**Aim:** Reproduce each of the following entries word for word, from the first line to the last.

**Records provided:**
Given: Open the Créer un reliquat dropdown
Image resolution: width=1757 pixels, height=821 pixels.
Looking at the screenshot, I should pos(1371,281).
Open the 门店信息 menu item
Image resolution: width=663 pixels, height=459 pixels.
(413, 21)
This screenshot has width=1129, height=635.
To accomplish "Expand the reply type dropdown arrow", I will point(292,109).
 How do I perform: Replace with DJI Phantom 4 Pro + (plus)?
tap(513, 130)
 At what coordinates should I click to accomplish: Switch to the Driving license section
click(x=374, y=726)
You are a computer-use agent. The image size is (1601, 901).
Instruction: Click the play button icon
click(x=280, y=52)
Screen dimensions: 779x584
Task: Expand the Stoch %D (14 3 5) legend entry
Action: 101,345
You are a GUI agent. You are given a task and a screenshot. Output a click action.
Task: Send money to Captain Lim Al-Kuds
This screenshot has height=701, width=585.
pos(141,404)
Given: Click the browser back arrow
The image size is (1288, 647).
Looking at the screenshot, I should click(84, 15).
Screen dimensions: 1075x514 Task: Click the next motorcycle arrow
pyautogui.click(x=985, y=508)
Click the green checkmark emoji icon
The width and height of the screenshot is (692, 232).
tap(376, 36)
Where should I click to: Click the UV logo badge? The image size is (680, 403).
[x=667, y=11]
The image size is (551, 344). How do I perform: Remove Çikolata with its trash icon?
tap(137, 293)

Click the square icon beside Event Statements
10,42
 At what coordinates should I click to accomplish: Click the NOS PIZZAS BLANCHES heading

**Exercise result:**
Given: Open the Créer un reliquat dropdown
Image resolution: width=1757 pixels, height=821 pixels.
Looking at the screenshot, I should pos(1371,281).
Open the 门店信息 menu item
Image resolution: width=663 pixels, height=459 pixels.
(413, 21)
This screenshot has width=1129, height=635.
To accomplish "Expand the reply type dropdown arrow", I will point(292,109).
 How do I perform: Replace with DJI Phantom 4 Pro + (plus)?
tap(513, 130)
 At what coordinates should I click to accomplish: Switch to the Driving license section
click(x=374, y=726)
You are a computer-use agent. The image size is (1601, 901).
Instruction: Click the play button icon
click(x=280, y=52)
Screen dimensions: 779x584
Task: Expand the Stoch %D (14 3 5) legend entry
Action: 101,345
You are a GUI agent. You are given a task and a screenshot. Output a click action.
Task: Send money to Captain Lim Al-Kuds
This screenshot has height=701, width=585.
pos(141,404)
Given: Click the browser back arrow
The image size is (1288, 647).
Looking at the screenshot, I should click(84, 15).
Screen dimensions: 1075x514 Task: Click the next motorcycle arrow
pyautogui.click(x=985, y=508)
Click the green checkmark emoji icon
The width and height of the screenshot is (692, 232).
tap(376, 36)
Where should I click to: Click the UV logo badge? The image size is (680, 403).
[x=667, y=11]
The image size is (551, 344). How do I perform: Remove Çikolata with its trash icon?
tap(137, 293)

Click the square icon beside Event Statements
10,42
 At what coordinates should I click to accomplish: Click the NOS PIZZAS BLANCHES heading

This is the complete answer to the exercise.